For Bötsch, these reforms have reached the limits of what he believes is "socially acceptable".
Last year, total income for Swiss farms was SFr3.22 billion ($2.44 billion), with each concern earning on average SFr76,115. This figure does not take into account how many people are employed on a farm.
Subsidies for farming are under pressure and are regularly targeted by parliament as it seeks to cut government spending.
In 2003, these subsidies were worth over SFr3.9 billion, with nearly two thirds of the sum going straight into farmers' pockets.
Revised agricultural legislation currently being discussed should help improve farming income, guaranteeing socially acceptable development. Farms would receive a global envelope of SFr3.36 billion directly.
This figure could also be subject to revision depending on the outcome of talks at the World Trade Organization and discussions with the United States on a free-trade agreement.
There were some bright spots last year for Swiss agriculture.
Productivity continued to rise, as it has done since 1990 at an average rate of 1.4 per cent. Local production prices have also become more competitive with those abroad, even if consumers have yet to benefit, admitted Bötsch.

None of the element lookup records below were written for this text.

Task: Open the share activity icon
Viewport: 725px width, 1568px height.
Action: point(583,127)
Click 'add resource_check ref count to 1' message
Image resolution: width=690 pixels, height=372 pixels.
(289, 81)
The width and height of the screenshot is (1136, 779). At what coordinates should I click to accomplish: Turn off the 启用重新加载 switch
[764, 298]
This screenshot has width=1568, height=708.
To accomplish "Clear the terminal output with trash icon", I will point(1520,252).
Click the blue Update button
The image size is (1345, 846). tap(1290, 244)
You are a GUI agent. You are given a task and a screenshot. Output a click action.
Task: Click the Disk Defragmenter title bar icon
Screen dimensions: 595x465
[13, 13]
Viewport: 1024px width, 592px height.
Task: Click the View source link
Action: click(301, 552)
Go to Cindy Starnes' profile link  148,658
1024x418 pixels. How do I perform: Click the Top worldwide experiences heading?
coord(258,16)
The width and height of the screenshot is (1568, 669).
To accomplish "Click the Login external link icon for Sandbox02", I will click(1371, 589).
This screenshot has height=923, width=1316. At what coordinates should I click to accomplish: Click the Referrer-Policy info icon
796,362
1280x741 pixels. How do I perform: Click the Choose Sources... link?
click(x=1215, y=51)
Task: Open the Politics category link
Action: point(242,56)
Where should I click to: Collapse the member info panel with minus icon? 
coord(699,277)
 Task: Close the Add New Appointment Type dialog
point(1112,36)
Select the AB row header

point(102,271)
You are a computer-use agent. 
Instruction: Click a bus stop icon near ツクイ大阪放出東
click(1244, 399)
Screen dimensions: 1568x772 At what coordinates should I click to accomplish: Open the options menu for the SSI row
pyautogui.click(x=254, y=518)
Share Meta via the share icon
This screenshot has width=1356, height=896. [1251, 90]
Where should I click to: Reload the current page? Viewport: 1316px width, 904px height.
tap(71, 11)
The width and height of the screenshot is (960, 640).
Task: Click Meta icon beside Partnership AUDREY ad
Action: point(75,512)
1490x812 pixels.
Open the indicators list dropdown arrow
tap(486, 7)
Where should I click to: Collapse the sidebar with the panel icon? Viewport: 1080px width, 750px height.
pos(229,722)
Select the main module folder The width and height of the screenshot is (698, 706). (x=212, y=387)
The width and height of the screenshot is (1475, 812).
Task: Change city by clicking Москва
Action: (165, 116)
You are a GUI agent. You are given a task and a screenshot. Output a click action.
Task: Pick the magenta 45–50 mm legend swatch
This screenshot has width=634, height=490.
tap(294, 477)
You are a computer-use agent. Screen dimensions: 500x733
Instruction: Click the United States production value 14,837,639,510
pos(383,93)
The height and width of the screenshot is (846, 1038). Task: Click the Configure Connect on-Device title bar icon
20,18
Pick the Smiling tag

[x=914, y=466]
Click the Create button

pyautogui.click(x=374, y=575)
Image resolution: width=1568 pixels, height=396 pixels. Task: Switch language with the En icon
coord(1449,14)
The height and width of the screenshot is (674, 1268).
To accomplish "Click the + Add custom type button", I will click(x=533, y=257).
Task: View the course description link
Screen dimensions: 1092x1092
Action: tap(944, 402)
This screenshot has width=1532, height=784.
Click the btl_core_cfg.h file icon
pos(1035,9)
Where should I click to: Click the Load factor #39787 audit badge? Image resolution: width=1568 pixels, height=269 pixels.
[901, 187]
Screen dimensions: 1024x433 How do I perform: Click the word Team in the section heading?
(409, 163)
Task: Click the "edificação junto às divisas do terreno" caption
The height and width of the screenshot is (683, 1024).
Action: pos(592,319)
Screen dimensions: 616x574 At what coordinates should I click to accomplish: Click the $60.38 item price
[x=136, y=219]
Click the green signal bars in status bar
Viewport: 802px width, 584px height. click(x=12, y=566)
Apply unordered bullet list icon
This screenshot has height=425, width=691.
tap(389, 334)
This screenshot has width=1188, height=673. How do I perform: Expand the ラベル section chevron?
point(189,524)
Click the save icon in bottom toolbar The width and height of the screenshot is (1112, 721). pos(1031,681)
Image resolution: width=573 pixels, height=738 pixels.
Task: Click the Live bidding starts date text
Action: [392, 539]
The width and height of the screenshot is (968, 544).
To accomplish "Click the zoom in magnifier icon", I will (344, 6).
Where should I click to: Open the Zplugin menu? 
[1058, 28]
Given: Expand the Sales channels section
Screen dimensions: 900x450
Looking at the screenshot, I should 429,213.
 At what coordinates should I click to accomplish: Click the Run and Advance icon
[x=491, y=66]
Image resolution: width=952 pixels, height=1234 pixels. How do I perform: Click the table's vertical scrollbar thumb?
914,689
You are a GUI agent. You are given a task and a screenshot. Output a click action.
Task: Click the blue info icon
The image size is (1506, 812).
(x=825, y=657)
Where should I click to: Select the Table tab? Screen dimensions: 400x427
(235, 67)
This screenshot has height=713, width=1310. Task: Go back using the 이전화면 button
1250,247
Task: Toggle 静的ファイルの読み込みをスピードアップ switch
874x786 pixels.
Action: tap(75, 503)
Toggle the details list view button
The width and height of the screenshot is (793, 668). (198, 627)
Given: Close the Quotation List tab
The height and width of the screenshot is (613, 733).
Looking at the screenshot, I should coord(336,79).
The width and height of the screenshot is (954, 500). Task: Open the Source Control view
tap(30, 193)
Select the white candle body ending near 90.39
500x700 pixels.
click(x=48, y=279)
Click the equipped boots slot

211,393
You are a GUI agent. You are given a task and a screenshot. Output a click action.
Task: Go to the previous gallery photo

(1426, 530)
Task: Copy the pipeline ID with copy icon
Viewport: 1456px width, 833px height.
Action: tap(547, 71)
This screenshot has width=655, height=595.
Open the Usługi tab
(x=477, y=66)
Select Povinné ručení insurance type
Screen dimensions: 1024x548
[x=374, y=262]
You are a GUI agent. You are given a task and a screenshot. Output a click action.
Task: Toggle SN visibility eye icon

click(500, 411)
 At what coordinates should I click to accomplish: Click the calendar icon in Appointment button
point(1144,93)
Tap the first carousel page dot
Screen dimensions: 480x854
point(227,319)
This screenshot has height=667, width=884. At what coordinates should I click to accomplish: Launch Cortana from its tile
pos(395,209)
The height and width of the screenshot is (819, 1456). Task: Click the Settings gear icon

Farming in Switzerland is becoming more environmentally friendly. Usage of fertiliser and pesticides has dropped by 38 per cent since 1990.
But there has been no drop in energy consumption, and ecology does not necessarily rhyme with agriculture yet.
Available farming surfaces have shrunk by 2.1 per cent in the past 15 years, mainly because of urbanisation and the construction of new infrastructures.
swissinfo with agencies
There are around 65,000 farms across Switzerland, versus 80,000 15 years ago.
Every day, five of these farms cease functioning.
The average income of a Swiss farm was SFr76,115 last year.
Further agricultural reforms are particularly worrying for Swiss farmers, who feel threatened by the planned revision of the country's farm policy and a possible free-trade agreement with the US.
Around 10,000 farmers demonstrated in Bern last week to express their fears.
Their aim was to "wake up" politicians and make them realise how precarious farmers' livelihoods are.